Die promovierte Soziologin und Stadtplanerin Elizabeth Currid-Halkett zeichnet in ihrem vielbeachteten Buch ein eindrucksvolles Bild dieser neuen Elite und argumentiert, dass die ethisch und ökologisch wohlinformierten Lifestyle-Entscheidungen der vermeintlich moralisch Überlegenen die Spaltung der Gesellschaft jedoch nicht verringert oder gar überwinden hilft. Im Gegenteil: Die Konsumgewohnheiten der neuen Elite reproduzieren und verstärken sogar noch die Kluft zwischen den mobilen, weltoffenen und gebildeten Schichten und den ohnehin schon Abgehängten, den weniger Entscheidungsfreien.

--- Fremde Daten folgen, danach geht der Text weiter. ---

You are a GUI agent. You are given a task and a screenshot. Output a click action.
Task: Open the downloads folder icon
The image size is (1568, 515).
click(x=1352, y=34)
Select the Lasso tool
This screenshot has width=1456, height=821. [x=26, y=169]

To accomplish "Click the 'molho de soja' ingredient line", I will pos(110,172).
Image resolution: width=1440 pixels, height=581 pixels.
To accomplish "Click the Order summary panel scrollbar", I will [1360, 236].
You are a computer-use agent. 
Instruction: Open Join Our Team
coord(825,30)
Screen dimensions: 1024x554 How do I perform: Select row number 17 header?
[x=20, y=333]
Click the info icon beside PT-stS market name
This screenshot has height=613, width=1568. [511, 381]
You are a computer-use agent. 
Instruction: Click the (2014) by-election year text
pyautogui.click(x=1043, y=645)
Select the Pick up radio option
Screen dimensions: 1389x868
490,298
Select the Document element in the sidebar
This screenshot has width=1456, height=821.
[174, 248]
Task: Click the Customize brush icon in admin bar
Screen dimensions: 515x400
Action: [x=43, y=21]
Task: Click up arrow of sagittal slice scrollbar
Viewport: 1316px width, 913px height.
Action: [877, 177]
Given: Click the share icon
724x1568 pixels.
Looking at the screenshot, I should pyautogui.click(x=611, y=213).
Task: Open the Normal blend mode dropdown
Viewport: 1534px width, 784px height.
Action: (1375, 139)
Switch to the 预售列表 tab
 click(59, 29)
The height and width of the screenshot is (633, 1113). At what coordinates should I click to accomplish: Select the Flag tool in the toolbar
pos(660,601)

Prof. Dr. Elizabeth Currid-Halkett ist Soziologin und Stadtplanerin und lehrt an der renommierten University of Southern California. Über ihre Arbeit berichteten u.a. die »L.A. Times«, die »New York Times«, der »New Yorker« und das »Wall Street Journal«. Sie gilt als eine der einflussreichsten Vordenkerinnen der Ökonomie und Soziologie von Kunst, Kultur und Konsum. Sie lebt mit ihrer Familie in der Nähe von Los Angeles.

KAPITEL 1

Die »feinen« Leute des 21. Jahrhunderts


»Ein handgeschmiedeter Silberlöffel, der einen Handelswert von zehn bis zwanzig Dollar besitzt, taugt im Allgemeinen nicht mehr – im üblichen Sinne des Wortes – als ein maschinell hergestellter Löffel desselben Materials, ja, er taugt wahrscheinlich nicht einmal mehr … Der naheliegende Einwand lautet natürlich, daß dieser Gesichtspunkt den wesentlichsten Sinn des teuren Löffels außer acht lässt. Der handgeschmiedete Löffel befriedigt nämlich unseren Geschmack und Schönheitssinn …, ohne daß es darum das Letztere an Schönheit der Körnung und Farbe oder an Tauglichkeit übertrifft …«

Thorstein Veblen, Theorie der feinen Leute (1899)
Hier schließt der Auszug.